Diagnosis classification

Outpatient diagnoses were processed in three steps (see figures 1 and 2 in online supplementry appendix 3): standard tiers classifying, REs establishing, and dictionary and pattern mapping.

Standard tiers classifying

In the first step, based on the standard description and classification of the International Statistical Classification of Diseases and Related Health Problems 10th Revision (ICD-10) in 2016 Chinese version,[14] we first classified all diseases into three tiers according to whether antibiotics are indicated or not: tier 1 if the disease almost always justifies use of antibiotics, such as pneumonia; tier 2 if the disease only sometimes justifies use of antibiotics, such as sinusitis; or tier 3 if the disease almost never justifies use of antibiotics, such as cancer. Two groups of researchers worked on this independently and in parallel, the first group classified the standard diagnoses according to the list of categories established in previously published researches.4 5 11 The other group consisting of one clinician and one pharmacist performed the same classification based on their clinical knowledge and experience. If there were any conflicts between the results of the two groups, recommendations for antibiotic use from the Guidelines for Clinical Application of Antibiotics15 and UpToDate16 were referenced and the final tiers of the diagnoses were determined.
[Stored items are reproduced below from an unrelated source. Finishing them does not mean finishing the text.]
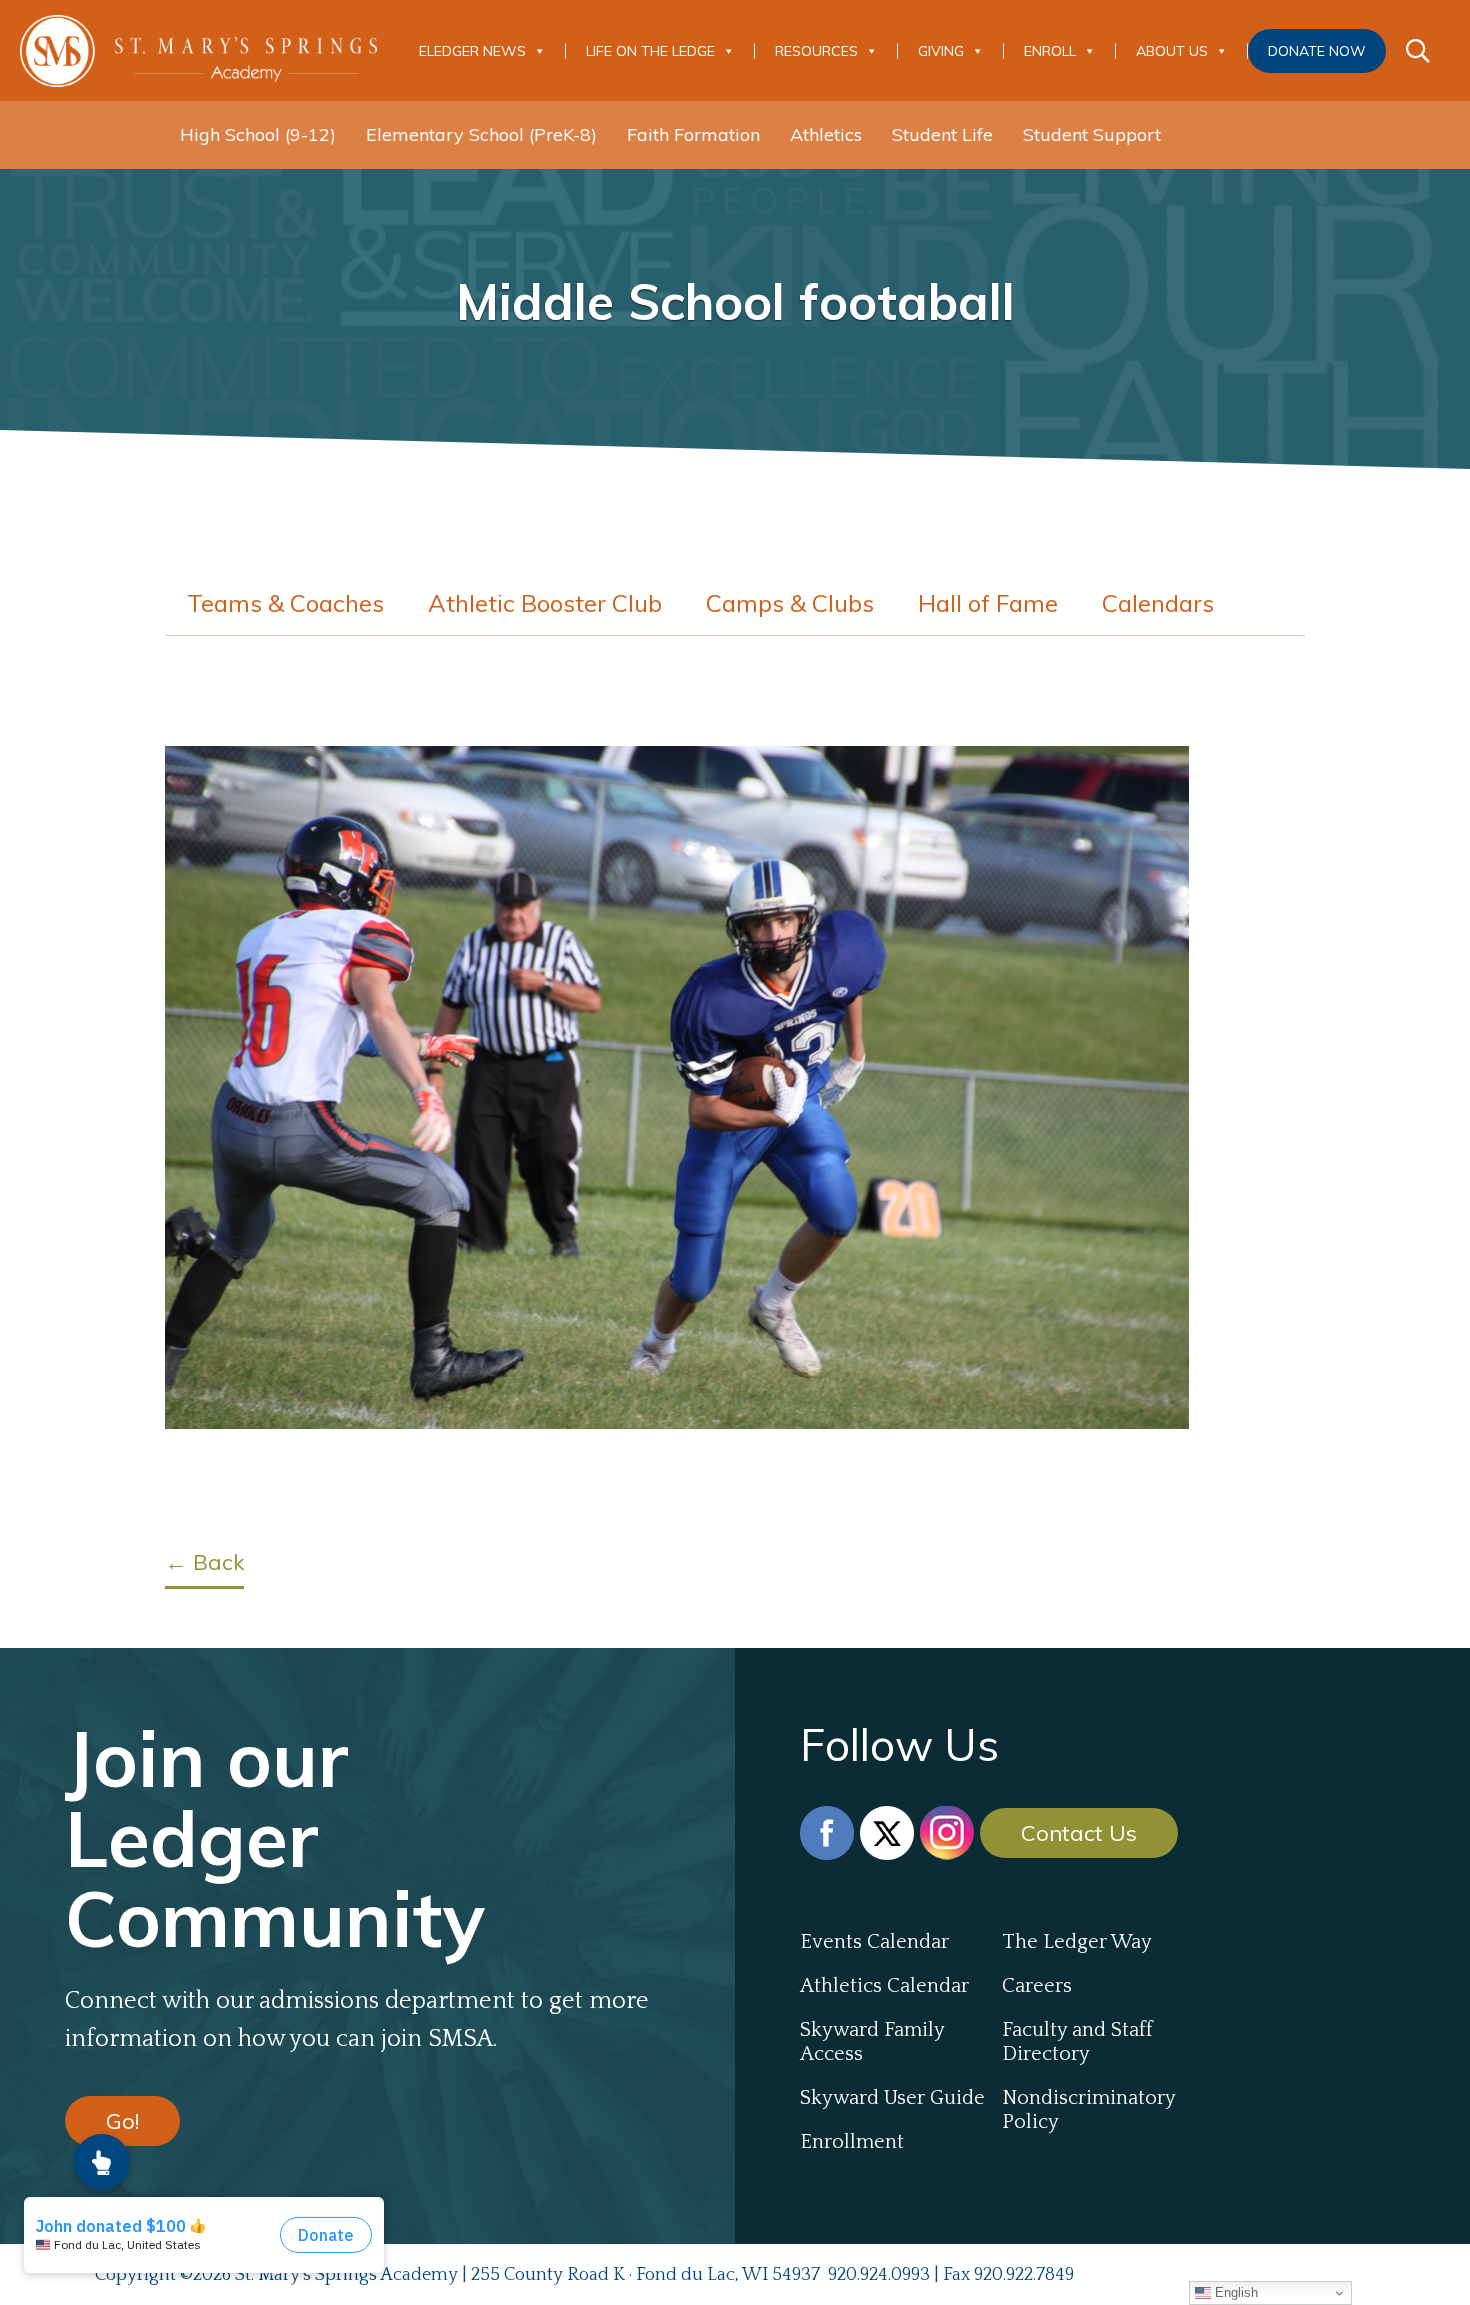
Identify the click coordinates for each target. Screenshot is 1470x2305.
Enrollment (852, 2142)
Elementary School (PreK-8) (481, 134)
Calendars (1158, 603)
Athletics (826, 134)
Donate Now (1317, 51)
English (1234, 2292)
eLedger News (472, 51)
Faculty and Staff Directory (1077, 2042)
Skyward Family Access (872, 2042)
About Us (1172, 51)
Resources (816, 51)
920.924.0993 (879, 2275)
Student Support (1092, 134)
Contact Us (1079, 1833)
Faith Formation (693, 134)
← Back (204, 1562)
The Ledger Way (1077, 1942)
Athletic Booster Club (545, 603)
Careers (1037, 1986)
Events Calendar (874, 1942)
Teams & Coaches (285, 603)
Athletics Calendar (884, 1986)
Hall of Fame (988, 603)
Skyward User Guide (892, 2098)
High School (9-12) (258, 134)
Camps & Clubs (790, 603)
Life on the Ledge (650, 51)
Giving (941, 51)
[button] (102, 2162)
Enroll (1050, 51)
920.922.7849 (1024, 2275)
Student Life (942, 134)
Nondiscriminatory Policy (1088, 2110)
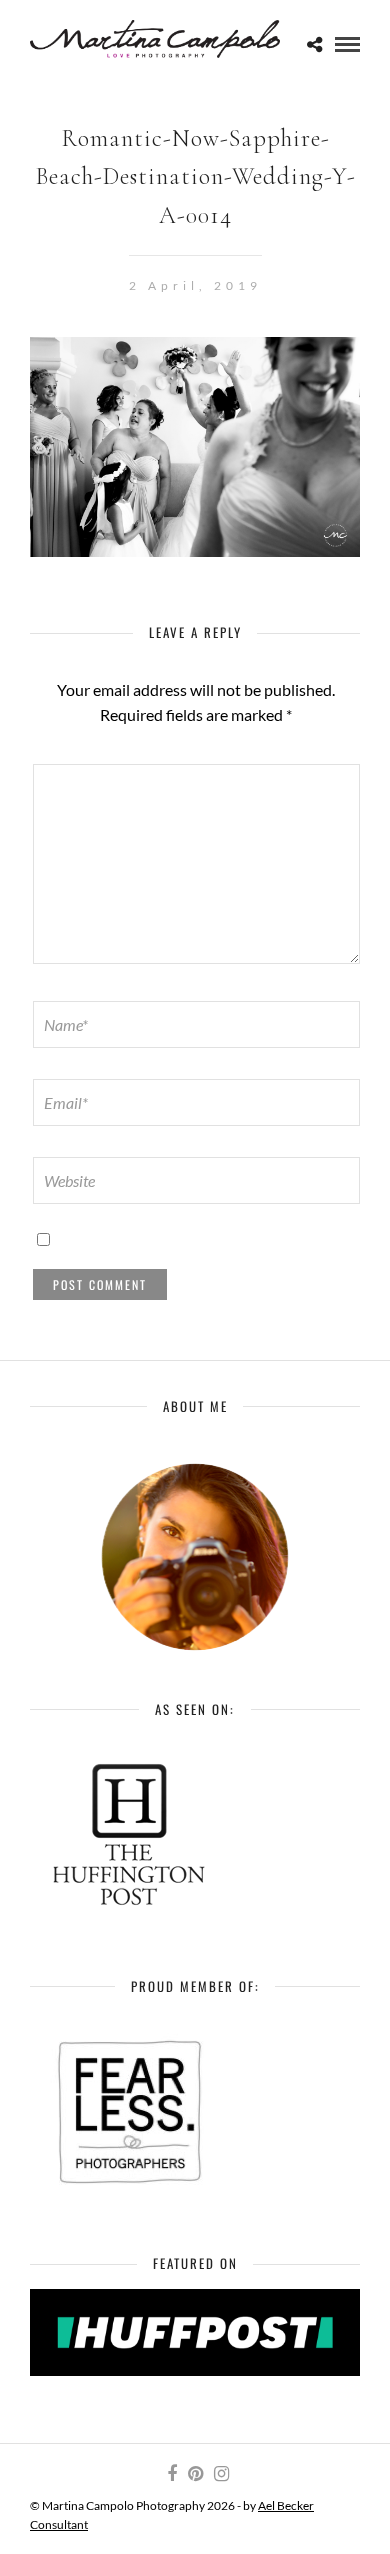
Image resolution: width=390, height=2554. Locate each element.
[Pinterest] (195, 2474)
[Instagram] (221, 2474)
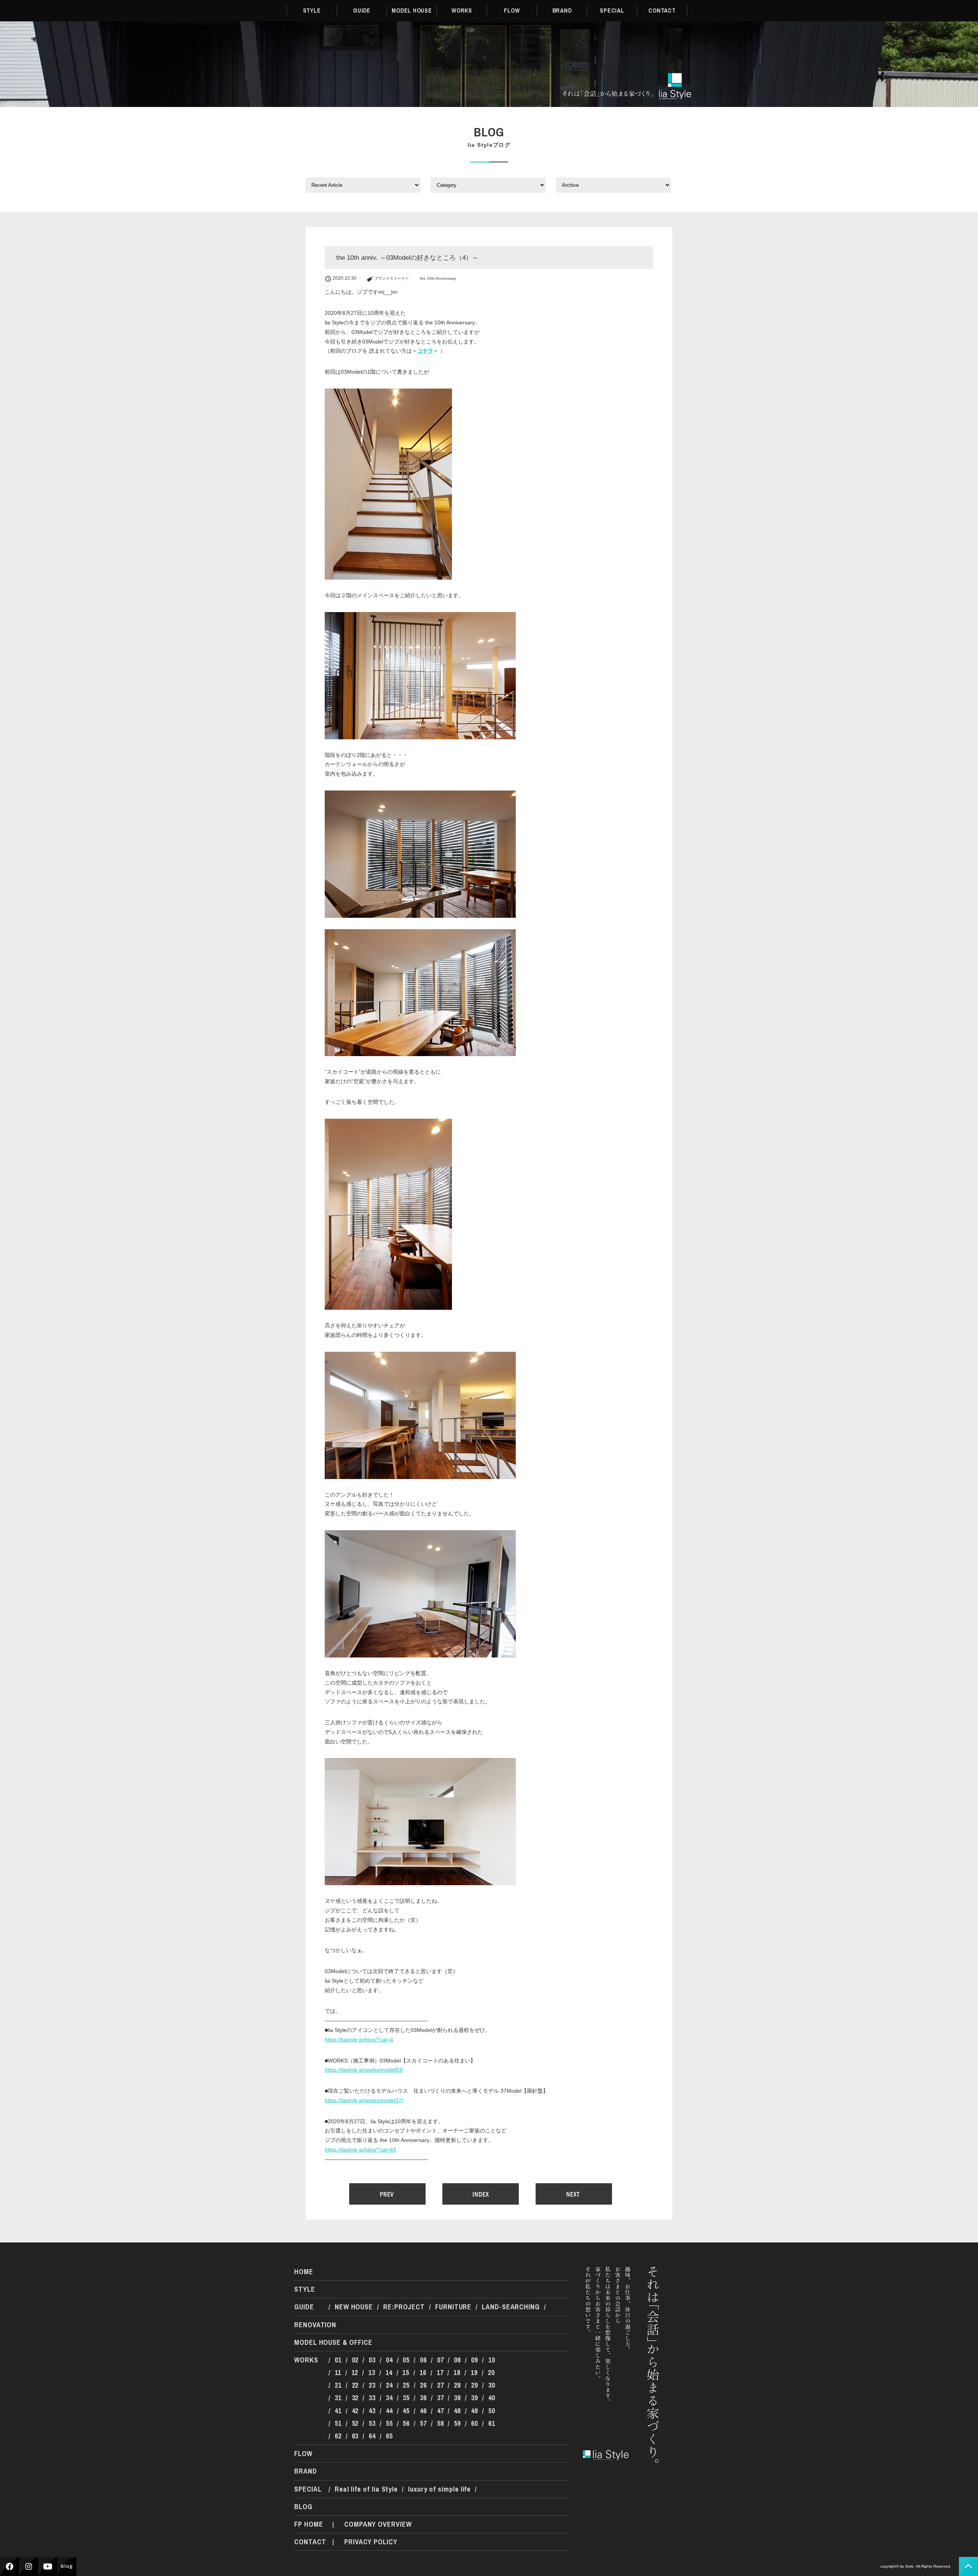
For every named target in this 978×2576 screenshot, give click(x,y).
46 (423, 2411)
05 (406, 2360)
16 (422, 2372)
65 (389, 2436)
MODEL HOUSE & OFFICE (333, 2342)
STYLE (312, 10)
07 (440, 2360)
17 (440, 2372)
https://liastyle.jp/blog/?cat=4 (359, 2040)
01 (338, 2360)
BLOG (303, 2506)
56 (406, 2423)
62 (338, 2436)
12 (354, 2372)
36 (423, 2398)
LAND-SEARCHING (511, 2307)
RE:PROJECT (404, 2307)
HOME (303, 2271)
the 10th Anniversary (438, 278)
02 (355, 2360)
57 (423, 2423)
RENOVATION (315, 2325)
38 (457, 2398)
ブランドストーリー (391, 278)
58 (440, 2423)
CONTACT (662, 10)
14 (388, 2372)
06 (423, 2360)
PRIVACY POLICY (370, 2542)
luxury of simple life (439, 2489)
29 (474, 2385)
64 (372, 2436)
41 (338, 2411)
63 (355, 2436)
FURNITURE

Online supplementry appendix 4 gives the basic rules that we used to classify the diagnoses. Then, the primary list of the tiers of diagnoses was reviewed by an expert of respiratory disease, an expert of infectious disease and an experienced pharmacist in three of the top hospitals in Beijing. Conflicts of the reviewers were discussed and the primary list was modified, if necessary. Finally, we classified 34 337 ICD codes, among which 2465 (7.2%) were classified as tier 1, 2608 (7.6%) were classified as tier 2 and 29 264 (85.2%) were classified as tier 3. The final list of the standard tiers of diagnoses (LiSToD) is available from https://www.researchgate.net/publication/336286590_LiSToD_The_list_of_the_standard_tiers_of_diagnoses_based_on_China-ICD-10. Online supplementry appendix 5 gives a comparison with the classification schemes from previous studies. Furthermore, we set up more diagnostic subcategories according the ICD-10 chapters and previous studies,[4 5 17 18] and finally all diagnoses were classified into 15, 21 and 13 different categories of tier 1, tier 2 and tier 3 diagnoses, respectively (see online supplementary appendix 6 for more details).

RE establishing

In the second step, we first established the dictionary and patterns of the clinical terms in the LiSToD. The clinical terms were derived from the following sources: (1) code string descriptions of Chinese version of ICD-10 and corresponding synonyms or abbreviations; (2) pilot string searches for the diagnoses in the LiSToD; (3) clinicians’ suggestions about the common abbreviations (in Chinese or in English) of infectious diseases. Similar patterns or key words of different descriptions of the same condition in the raw data were identified and used to establish the REs which can be used for information extraction. For example, Helicobacter pylori infection coded as A49.809, standard Chinese name in the ICD-10 system would be ‘幽门螺旋杆菌感染’, but it may be written in the raw diagnosis text as ‘幽门螺旋杆菌’, ‘幽门螺杆菌’, ‘幽门螺旋菌’, ‘幽门杆菌’, ‘幽门螺菌’, or even ‘幽门螺旋杆’, ‘幽门螺杆’ or in English abbreviation ‘HP’, ‘Hp’, ‘hP’ or ‘hp’. Thus, the REs for matching the diagnoses of H. pylori infection after converting all the letters to the uppercase would be ‘(幽门螺?旋?杆?菌)|(幽门螺旋?杆)’ and ‘([ˆA-Z]HP[ˆA-Z])|([ˆA-Z]HP$)|(ˆHP[ˆA-Z])|(ˆHP$)’ (this subexpression means that the abbreviation of ‘HP’ cannot be prefixed or suffixed by any other letter). Finally, we established the lists of REs for diagnoses (REoD) in the LiSToD. Online supplementry appendix 7 gives more details of the rules we used for constructing REs.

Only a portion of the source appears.